-------- Record excerpts
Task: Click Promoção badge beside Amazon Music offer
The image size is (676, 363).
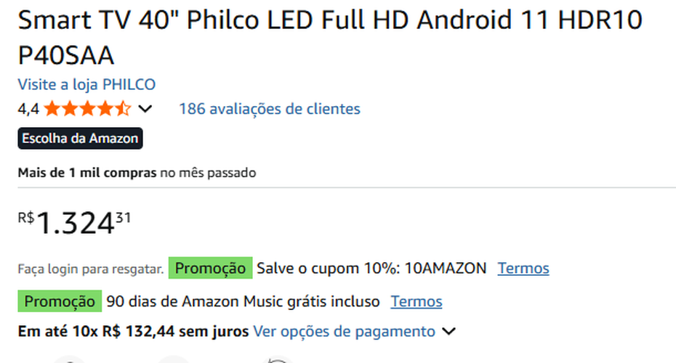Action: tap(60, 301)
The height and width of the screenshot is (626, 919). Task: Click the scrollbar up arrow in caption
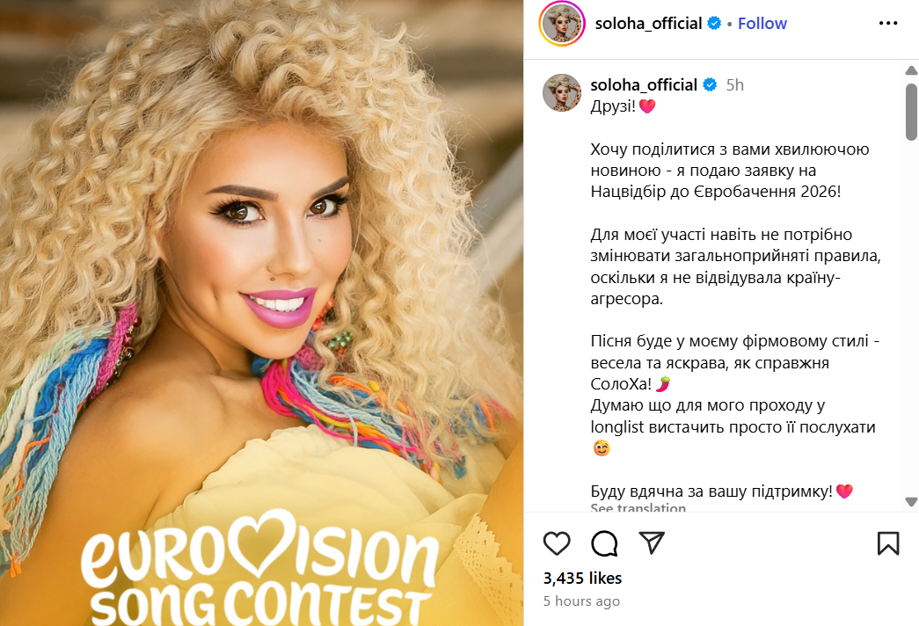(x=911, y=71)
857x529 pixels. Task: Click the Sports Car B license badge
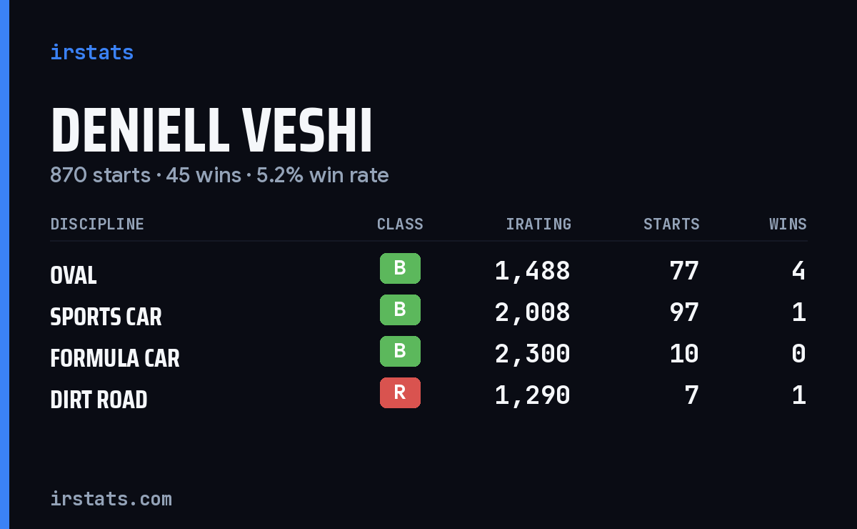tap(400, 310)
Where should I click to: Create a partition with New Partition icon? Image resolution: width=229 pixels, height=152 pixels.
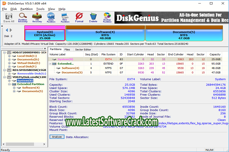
----------------
* **Exercise objective**
Transcribe exactly the lines running from the line with "The image size is (676, 363)." to the last line of the entries. Pictures stay out of the copy.

* **Output of the exercise**
The image size is (676, 363).
Action: tap(60, 301)
The height and width of the screenshot is (626, 919). Task: Click the scrollbar up arrow in caption
(x=911, y=71)
857x529 pixels. Task: Click the Sports Car B license badge
tap(400, 310)
Where should I click to: Create a partition with New Partition icon? Image resolution: width=229 pixels, height=152 pixels.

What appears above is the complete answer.